- SHORT PROBLEM
Rewrite the part of the entries that opens with the line containing "Describe the element at coordinates (95, 70)" and closes with the line containing "Looking at the image, I should click on (1535, 81).", both lines included, as a JSON list of strings with one string per line and blank lines left out.

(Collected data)
>> Start

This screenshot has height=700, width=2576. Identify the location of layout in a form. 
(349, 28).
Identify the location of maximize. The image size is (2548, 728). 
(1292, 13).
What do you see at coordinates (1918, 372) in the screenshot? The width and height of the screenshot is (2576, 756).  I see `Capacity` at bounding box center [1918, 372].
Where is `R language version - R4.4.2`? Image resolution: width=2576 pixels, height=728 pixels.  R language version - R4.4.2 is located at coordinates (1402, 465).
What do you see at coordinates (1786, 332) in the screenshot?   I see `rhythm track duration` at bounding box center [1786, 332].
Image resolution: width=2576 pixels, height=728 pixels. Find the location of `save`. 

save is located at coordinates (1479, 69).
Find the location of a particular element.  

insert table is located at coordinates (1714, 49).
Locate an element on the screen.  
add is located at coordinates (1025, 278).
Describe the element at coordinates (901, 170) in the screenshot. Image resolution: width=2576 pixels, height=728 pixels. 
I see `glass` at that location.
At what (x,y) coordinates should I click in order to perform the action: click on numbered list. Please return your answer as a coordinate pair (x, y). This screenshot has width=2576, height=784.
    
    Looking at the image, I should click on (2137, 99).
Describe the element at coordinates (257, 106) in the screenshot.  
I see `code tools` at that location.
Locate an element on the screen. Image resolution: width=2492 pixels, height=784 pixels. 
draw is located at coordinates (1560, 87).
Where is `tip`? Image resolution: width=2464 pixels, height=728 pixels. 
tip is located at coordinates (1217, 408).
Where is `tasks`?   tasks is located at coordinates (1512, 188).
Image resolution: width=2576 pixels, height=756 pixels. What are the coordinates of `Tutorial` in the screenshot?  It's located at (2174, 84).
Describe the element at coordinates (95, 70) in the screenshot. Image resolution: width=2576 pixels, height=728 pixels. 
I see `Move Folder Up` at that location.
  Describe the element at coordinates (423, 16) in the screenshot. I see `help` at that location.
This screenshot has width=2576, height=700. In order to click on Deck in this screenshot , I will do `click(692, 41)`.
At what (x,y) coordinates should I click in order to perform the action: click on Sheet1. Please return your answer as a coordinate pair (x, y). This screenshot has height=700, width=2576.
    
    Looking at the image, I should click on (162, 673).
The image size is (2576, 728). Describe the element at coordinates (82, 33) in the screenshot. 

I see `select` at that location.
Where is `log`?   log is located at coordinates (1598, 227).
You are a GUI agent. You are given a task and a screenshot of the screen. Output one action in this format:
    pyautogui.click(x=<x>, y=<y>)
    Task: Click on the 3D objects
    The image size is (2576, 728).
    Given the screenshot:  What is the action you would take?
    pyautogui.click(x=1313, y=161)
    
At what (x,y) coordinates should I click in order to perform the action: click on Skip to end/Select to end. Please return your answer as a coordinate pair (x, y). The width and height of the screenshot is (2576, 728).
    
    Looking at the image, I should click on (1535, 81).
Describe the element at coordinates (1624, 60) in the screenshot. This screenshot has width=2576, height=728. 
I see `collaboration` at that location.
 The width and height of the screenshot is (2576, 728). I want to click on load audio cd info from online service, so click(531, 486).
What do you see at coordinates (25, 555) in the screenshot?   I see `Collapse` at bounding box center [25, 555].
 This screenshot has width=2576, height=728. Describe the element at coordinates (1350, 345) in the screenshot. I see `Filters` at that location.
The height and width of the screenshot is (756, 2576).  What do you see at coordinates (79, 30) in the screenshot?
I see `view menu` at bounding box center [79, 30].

>> End

- CORRECT RESULT
[
  "Describe the element at coordinates (95, 70) in the screenshot. Image resolution: width=2576 pixels, height=728 pixels. ",
  "I see `Move Folder Up` at that location.",
  "  Describe the element at coordinates (423, 16) in the screenshot. I see `help` at that location.",
  "This screenshot has width=2576, height=700. In order to click on Deck in this screenshot , I will do `click(692, 41)`.",
  "At what (x,y) coordinates should I click in order to perform the action: click on Sheet1. Please return your answer as a coordinate pair (x, y). This screenshot has height=700, width=2576.",
  "    Looking at the image, I should click on (162, 673).",
  "The image size is (2576, 728). Describe the element at coordinates (82, 33) in the screenshot. ",
  "I see `select` at that location.",
  "Where is `log`?   log is located at coordinates (1598, 227).",
  "You are a GUI agent. You are given a task and a screenshot of the screen. Output one action in this format:",
  "    pyautogui.click(x=<x>, y=<y>)",
  "    Task: Click on the 3D objects",
  "    The image size is (2576, 728).",
  "    Given the screenshot:  What is the action you would take?",
  "    pyautogui.click(x=1313, y=161)",
  "At what (x,y) coordinates should I click in order to perform the action: click on Skip to end/Select to end. Please return your answer as a coordinate pair (x, y). The width and height of the screenshot is (2576, 728).",
  "    Looking at the image, I should click on (1535, 81)."
]